[GOAL OF THE EXERCISE]:
Leaving out every picture, copy the lines of the material below exactly, from the line containing "This screenshot has height=303, width=359." through the line containing "Task: Click the Microsoft".
######
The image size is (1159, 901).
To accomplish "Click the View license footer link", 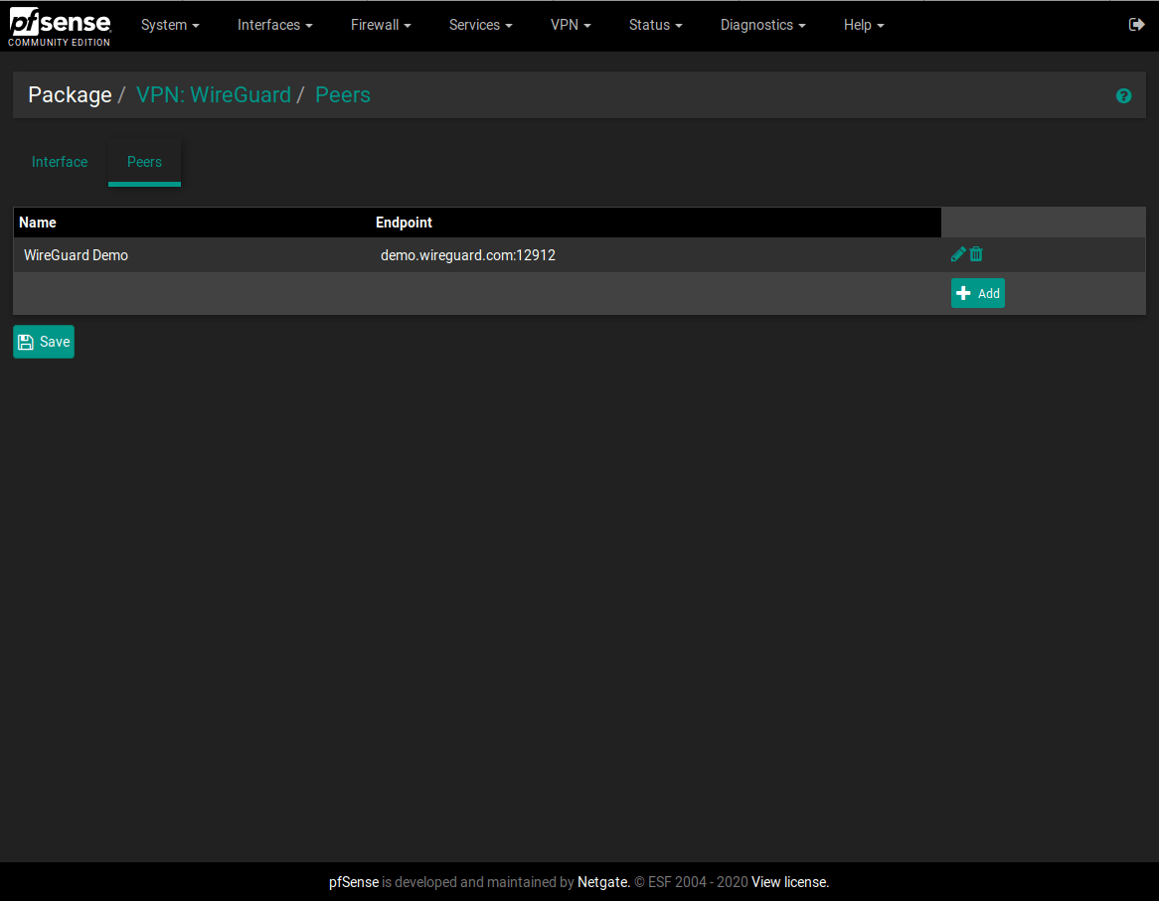I will click(789, 882).
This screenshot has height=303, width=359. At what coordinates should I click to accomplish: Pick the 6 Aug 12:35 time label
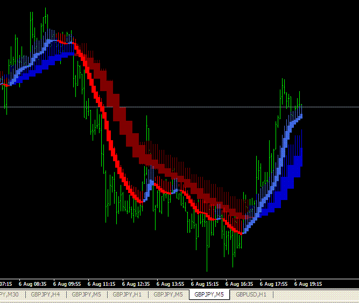(136, 284)
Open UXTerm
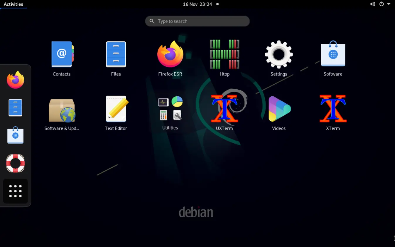This screenshot has height=247, width=395. [224, 109]
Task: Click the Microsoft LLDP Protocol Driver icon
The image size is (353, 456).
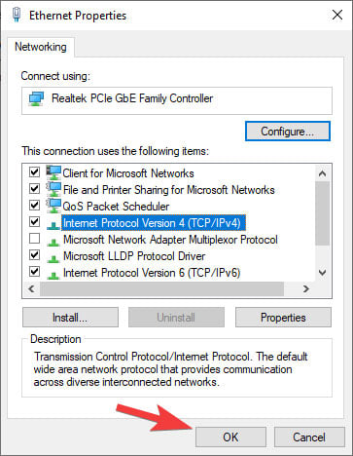Action: (53, 258)
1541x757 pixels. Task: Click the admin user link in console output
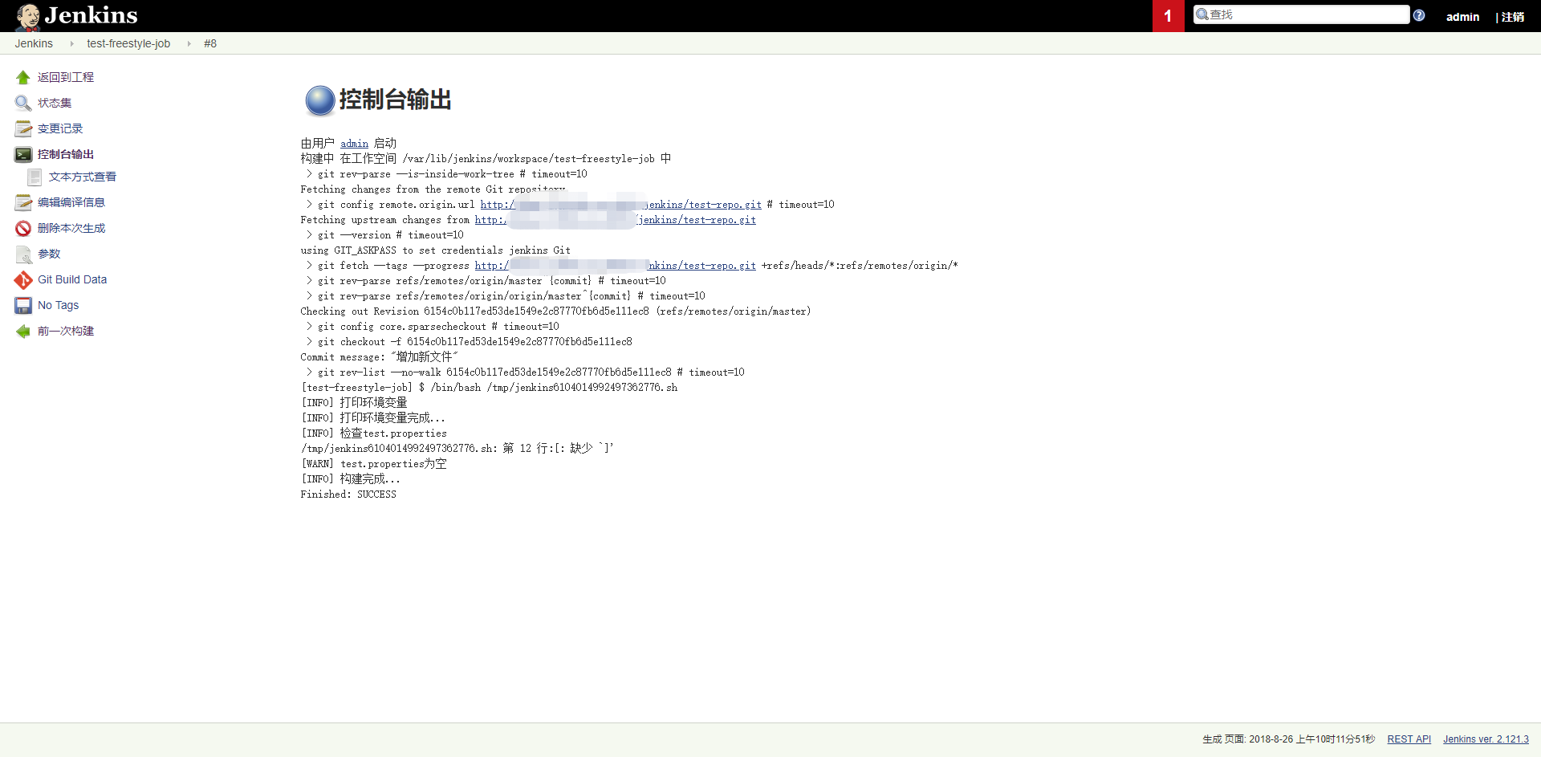click(354, 144)
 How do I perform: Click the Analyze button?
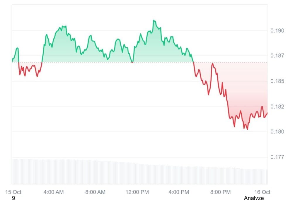(x=254, y=198)
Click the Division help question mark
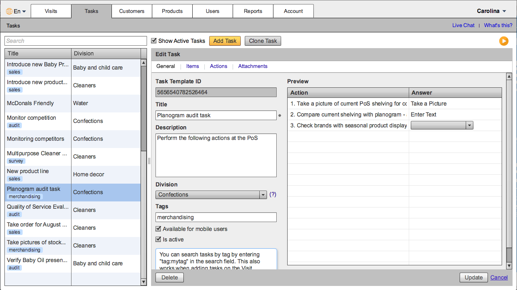Image resolution: width=517 pixels, height=290 pixels. pos(273,195)

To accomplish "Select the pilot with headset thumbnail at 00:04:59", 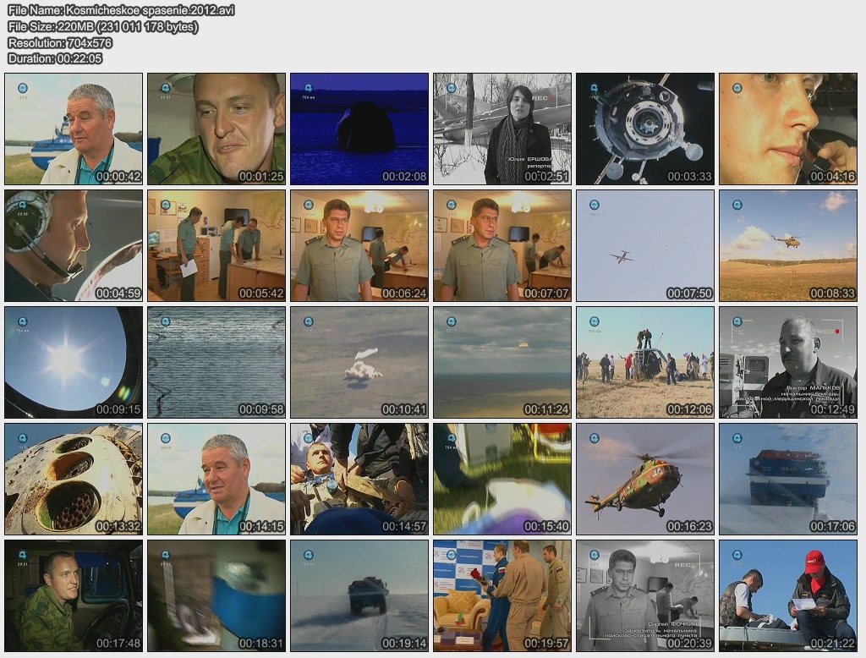I will (73, 245).
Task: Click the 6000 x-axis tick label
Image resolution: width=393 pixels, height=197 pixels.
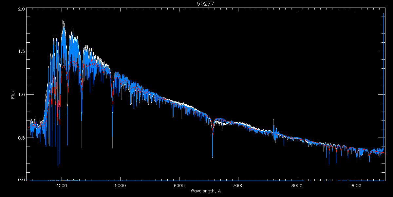Action: 179,185
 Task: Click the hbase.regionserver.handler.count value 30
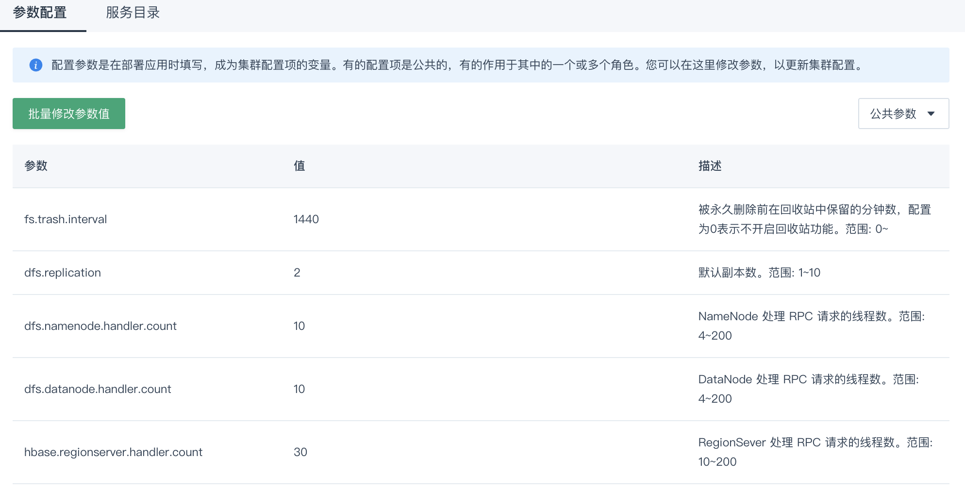300,452
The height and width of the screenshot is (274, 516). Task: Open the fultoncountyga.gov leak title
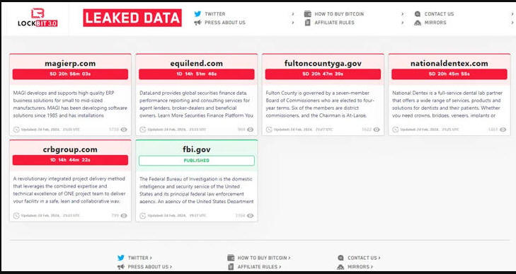(323, 63)
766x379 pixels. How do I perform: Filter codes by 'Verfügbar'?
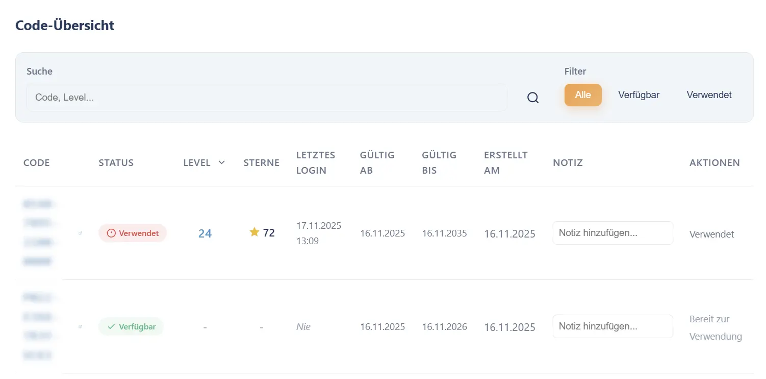[x=639, y=95]
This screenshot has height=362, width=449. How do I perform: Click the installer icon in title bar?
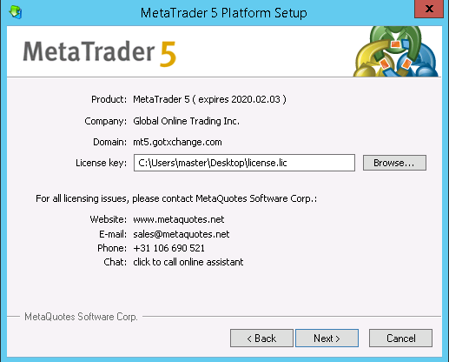[x=16, y=12]
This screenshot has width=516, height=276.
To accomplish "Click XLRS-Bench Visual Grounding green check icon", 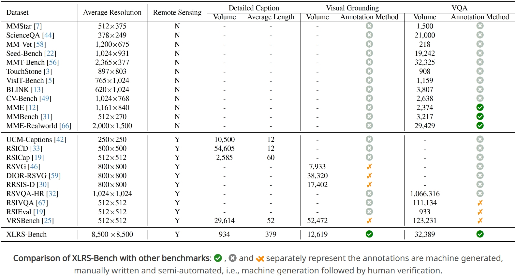I will coord(369,234).
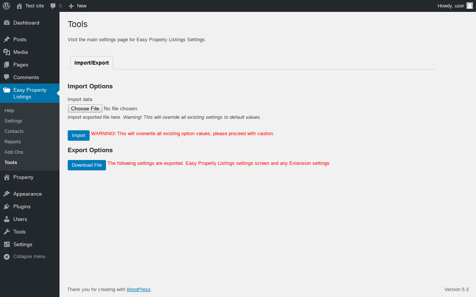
######
[WRITTEN SOLUTION]:
This screenshot has height=303, width=359. At what coordinates should I click to accomplish: Pick the 6 Aug 12:35 time label
(136, 284)
Open UXTerm
This screenshot has height=247, width=395. [224, 109]
Task: Click the Microsoft LLDP Protocol Driver icon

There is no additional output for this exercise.